In Detroit, Kaltschmidt became the president of the Marine City Salt company. He was also elected secretary of the local Deutcherbund.

==World War I==
In May 1915, Kaltschmidt called a meeting of fellow pro-Germans including Walter Scholz, Charles F. Respa, and his brother-in-law Carl Schmidt. He told those assembled that it was their duty to the fatherland to sabotage the production of munitions that were being sent to Allied nations fighting the Central Powers. On June 21, 1915, Kaltschmidt provided Respa with 156 sticks of dynamite and introduced him to a night watchman, William Lefler, who was employed as security at the Peabody Overall Co. factory in Walkerville, Ontario, Canada.

On June 21, 1915, Respa was able to bomb the Peabody factory, but a bomb placed at the Windsor Armoury failed to explode, saving the lives of 200 soldiers who were stationed there. On March 7, 1916, Respa was sentenced to life imprisonment. In 1917, sabotage group leader Kaltschmidt faced charges in the US for attempting to bomb the Detroit Screw Works. Others charged were William M. Jarosh, Richard Herman, and Fritz A. Neef, general manager of the Eismann Magneto company.

===Sentencing===
Detroit Judge Arthur J. Tuttle sentenced Kaltschmidt to four years in United States Penitentiary Leavenworth, and a $20,000 fine ($ in ). His co-conspirators were also sentenced:
- Fritz Neef, to two years in Leavenworth and a $10,000 fine,
- Ida Kaltschmidt Neef, to three years in the Detroit House of Correction and a $15,000 fine,
- Carl Schmidt, two years in Leavenworth and a $10,000 fine, and
- Mary Schmidt, two years in the Detroit House of Correction and a $10,000 fine,
- while Frank Franz Respa was acquitted.

== Aftermath ==
Kaltschmidt was released from prison in February 1921, after which he was deported.
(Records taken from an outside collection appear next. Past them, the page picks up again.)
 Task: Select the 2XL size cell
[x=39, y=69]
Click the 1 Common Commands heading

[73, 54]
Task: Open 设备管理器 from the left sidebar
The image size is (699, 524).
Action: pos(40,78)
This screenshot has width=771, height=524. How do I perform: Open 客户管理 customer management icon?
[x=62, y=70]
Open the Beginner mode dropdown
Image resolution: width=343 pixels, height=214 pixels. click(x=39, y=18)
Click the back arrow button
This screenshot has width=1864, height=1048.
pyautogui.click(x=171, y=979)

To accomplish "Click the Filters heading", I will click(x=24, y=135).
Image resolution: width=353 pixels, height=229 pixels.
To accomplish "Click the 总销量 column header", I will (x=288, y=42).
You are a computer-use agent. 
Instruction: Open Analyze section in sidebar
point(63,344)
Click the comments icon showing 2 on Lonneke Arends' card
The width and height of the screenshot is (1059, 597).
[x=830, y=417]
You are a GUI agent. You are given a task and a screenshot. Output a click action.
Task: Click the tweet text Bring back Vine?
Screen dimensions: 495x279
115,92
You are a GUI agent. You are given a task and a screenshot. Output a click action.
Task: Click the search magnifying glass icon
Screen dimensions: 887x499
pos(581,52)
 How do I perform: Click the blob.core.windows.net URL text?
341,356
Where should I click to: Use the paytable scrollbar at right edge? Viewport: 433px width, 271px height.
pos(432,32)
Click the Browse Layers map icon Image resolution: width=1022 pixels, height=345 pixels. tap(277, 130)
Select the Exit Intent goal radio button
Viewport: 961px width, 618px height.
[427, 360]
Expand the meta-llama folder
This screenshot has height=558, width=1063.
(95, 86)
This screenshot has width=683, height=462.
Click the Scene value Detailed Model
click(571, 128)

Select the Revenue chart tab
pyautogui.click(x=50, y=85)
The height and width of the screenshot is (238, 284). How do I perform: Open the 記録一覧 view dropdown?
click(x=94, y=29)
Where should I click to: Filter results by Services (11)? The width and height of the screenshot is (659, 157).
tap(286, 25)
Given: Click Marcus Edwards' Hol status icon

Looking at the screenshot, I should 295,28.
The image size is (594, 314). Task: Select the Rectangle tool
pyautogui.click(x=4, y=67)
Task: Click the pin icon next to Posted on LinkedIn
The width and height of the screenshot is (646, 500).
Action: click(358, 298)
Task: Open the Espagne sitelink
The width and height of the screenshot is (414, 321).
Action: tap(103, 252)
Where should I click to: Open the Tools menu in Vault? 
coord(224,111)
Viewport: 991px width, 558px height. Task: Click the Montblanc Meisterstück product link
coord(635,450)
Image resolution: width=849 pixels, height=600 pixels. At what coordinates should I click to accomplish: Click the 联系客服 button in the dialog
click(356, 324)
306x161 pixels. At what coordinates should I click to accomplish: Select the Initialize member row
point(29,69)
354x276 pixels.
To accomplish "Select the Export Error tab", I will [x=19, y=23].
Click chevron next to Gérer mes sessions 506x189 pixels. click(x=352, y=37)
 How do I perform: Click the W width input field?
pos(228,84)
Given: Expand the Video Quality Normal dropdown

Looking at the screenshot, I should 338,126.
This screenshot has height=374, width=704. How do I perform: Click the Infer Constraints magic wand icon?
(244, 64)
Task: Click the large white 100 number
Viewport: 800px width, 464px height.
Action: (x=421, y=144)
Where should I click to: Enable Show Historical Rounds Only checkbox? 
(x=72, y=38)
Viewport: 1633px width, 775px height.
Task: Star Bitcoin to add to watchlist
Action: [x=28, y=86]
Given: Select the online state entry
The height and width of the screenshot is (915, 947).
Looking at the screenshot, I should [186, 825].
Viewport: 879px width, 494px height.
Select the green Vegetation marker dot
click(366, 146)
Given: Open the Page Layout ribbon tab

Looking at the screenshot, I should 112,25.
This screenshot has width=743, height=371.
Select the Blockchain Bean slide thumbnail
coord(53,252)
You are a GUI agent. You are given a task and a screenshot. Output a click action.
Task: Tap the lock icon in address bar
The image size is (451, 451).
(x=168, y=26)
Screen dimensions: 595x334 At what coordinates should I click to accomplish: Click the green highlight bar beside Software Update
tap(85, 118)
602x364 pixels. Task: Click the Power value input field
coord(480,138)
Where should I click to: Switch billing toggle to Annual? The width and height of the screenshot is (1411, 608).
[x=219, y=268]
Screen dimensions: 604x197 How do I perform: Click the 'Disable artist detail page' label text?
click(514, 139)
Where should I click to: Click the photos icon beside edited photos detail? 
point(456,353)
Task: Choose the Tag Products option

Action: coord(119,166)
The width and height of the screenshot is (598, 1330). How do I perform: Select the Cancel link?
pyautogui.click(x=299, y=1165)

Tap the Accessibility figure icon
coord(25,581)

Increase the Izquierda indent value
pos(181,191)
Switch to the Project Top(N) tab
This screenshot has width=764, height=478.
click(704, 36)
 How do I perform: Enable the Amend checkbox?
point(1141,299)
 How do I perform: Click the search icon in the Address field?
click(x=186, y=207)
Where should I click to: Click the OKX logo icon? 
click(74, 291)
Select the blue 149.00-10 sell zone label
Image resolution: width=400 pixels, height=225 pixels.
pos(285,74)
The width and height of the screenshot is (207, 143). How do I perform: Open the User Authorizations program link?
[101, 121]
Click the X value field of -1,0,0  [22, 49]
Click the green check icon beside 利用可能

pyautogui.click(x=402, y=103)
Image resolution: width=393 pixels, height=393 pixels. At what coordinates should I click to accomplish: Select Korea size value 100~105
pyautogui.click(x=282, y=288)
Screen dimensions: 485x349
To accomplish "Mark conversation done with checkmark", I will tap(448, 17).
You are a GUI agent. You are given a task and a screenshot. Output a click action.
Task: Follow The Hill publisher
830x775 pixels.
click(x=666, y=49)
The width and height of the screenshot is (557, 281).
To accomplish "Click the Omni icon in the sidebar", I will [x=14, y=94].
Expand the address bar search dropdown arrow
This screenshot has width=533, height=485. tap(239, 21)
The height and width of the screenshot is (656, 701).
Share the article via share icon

In 1927, he was allowed to return for two months for business purposes. At the end of his two months, however, Kaltschmidt failed to report to federal officials. An article by the Detroit Free Press reported that, "quicker than you could bat an eye, he was arrested by Government agents and booted out of the country."

==See also==
- Terrorism in the United States
- United States home front during World War I
- List of German-sponsored acts of terrorism during World War I

==Bibliography==
===References===
- "Albert Carl Kaltschmidt Found Guilty of Plots Against United States" (1917)
- "Kaltschmidt and Four Others Tried to Wreck Screw Works, is Charged" (1917)
- Dimmel, Brandon R. (2016). "Engaging the Line: How the Great War Shaped the Canada–US Border"
- Bowker, R. R. (1916). "Information: A Digest of Current Events"
- West, Nigel (2013). "Historical Dictionary of World War I Intelligence"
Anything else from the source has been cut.